Required action
The reply must contain exactly the lines below from the one with "Where should I" down to the one with "Click Abbrechen in the Konfiguration window", both included, and nothing more; please omit the pictures.

+++ Given entries

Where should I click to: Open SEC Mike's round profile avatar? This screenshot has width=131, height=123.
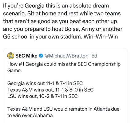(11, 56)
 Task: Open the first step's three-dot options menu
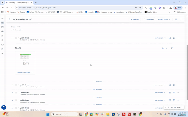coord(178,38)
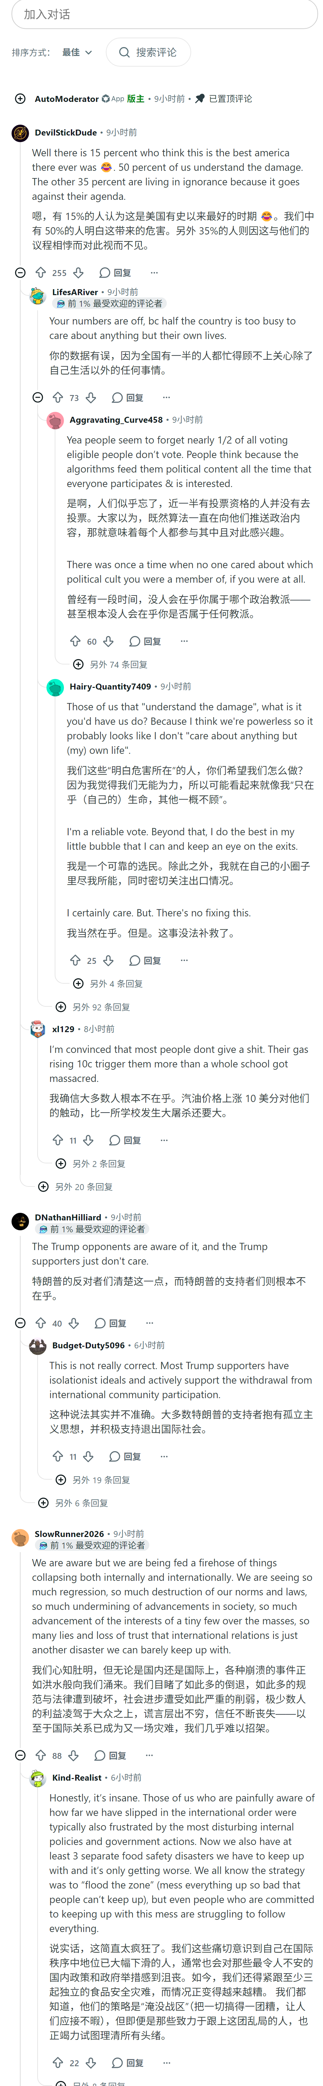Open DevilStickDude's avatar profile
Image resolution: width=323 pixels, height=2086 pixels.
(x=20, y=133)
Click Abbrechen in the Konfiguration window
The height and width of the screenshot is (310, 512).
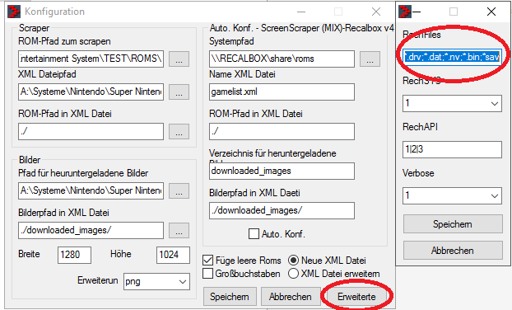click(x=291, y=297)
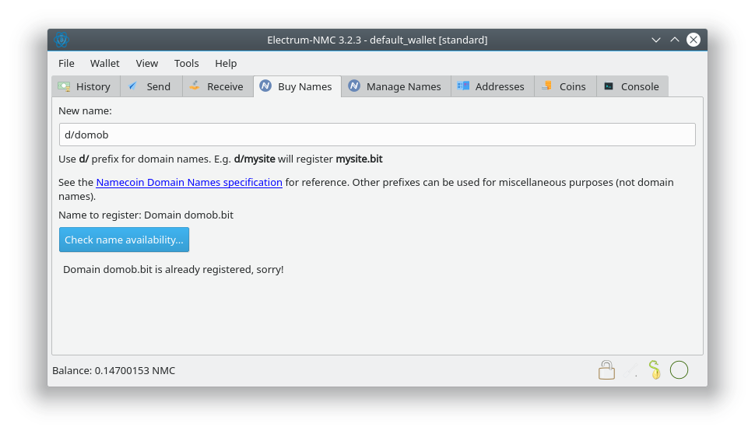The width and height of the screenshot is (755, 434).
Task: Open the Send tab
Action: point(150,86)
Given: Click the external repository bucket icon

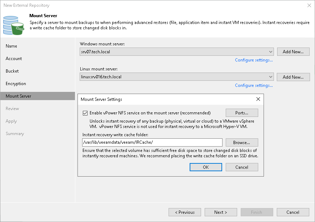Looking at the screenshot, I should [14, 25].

++++++
+++ Given entries

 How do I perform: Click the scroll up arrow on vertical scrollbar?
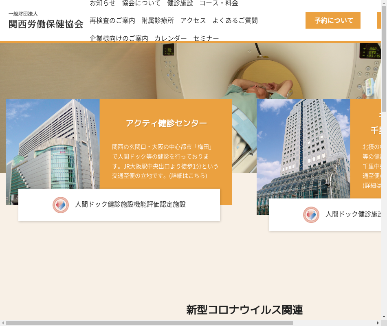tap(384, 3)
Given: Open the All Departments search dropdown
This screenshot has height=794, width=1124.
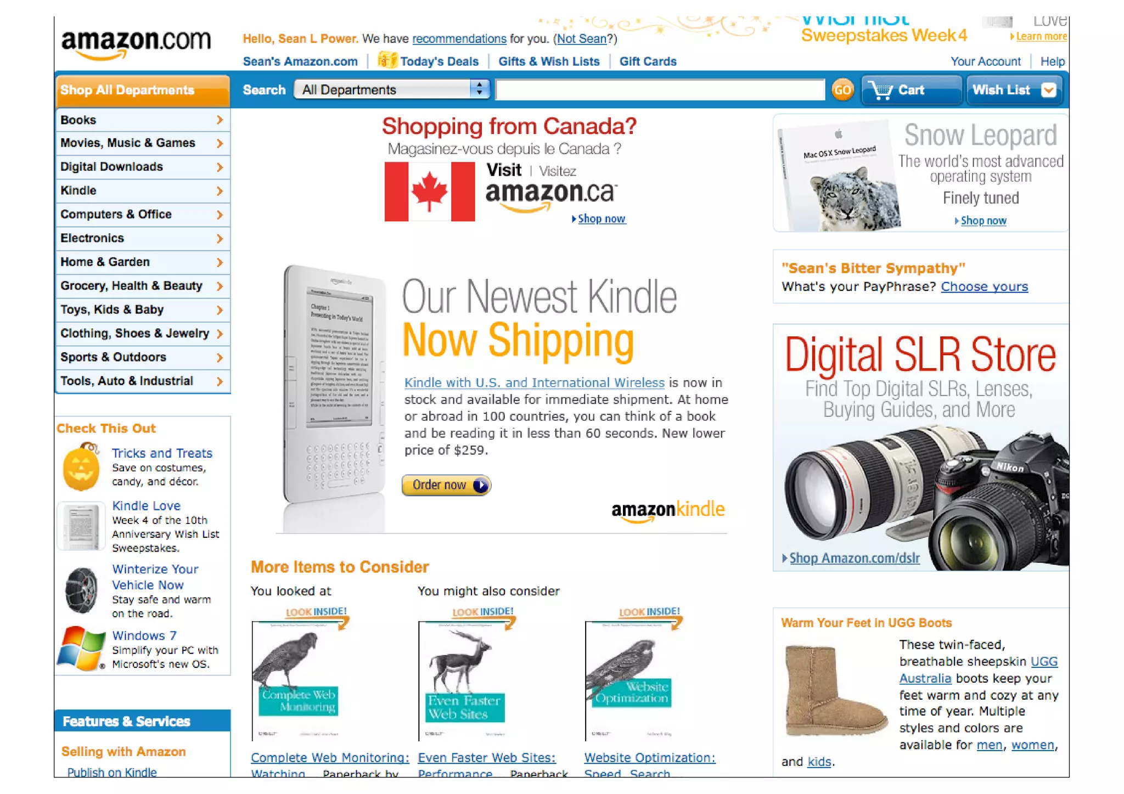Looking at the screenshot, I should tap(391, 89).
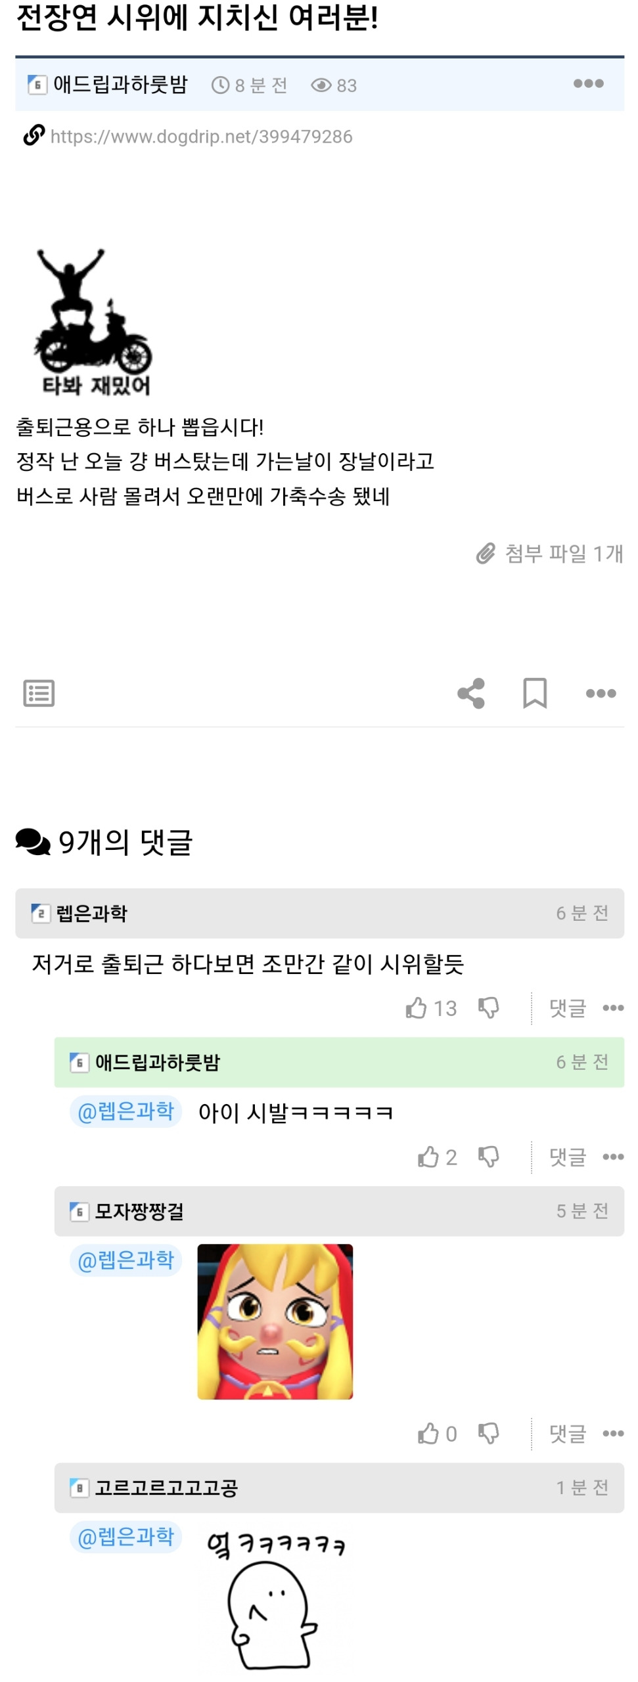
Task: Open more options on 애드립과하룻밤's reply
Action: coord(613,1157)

++++++

Answer to this exercise
Where should I click to: Open SEC Mike's round profile avatar? This screenshot has width=131, height=123.
(11, 56)
 Task: Open the first step's three-dot options menu
coord(178,38)
Open DevilStickDude's avatar profile
Image resolution: width=323 pixels, height=2086 pixels.
(x=20, y=133)
Click Abbrechen in the Konfiguration window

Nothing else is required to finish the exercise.